* Task to carry out
Rewrite the lines from the start of the records up to and including the line with "The height and", changing "Google Workspace pricing" to "Google Workspace plans" and leaving everything else as it is.

Document and screenshot pointing records:
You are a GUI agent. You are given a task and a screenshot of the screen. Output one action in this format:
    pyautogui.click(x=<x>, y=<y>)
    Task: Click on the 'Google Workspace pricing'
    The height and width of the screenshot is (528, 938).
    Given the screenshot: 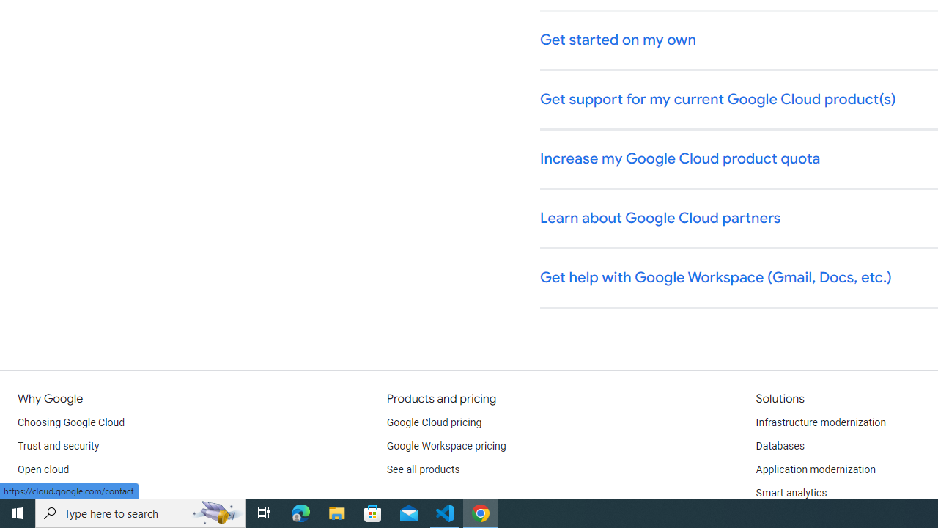 What is the action you would take?
    pyautogui.click(x=446, y=446)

* Result below
You are a GUI agent. You are given a task and a screenshot of the screen. Output one action in this format:
    pyautogui.click(x=<x>, y=<y>)
    Task: Click on the 'Google Workspace plans'
    The height and width of the screenshot is (528, 938).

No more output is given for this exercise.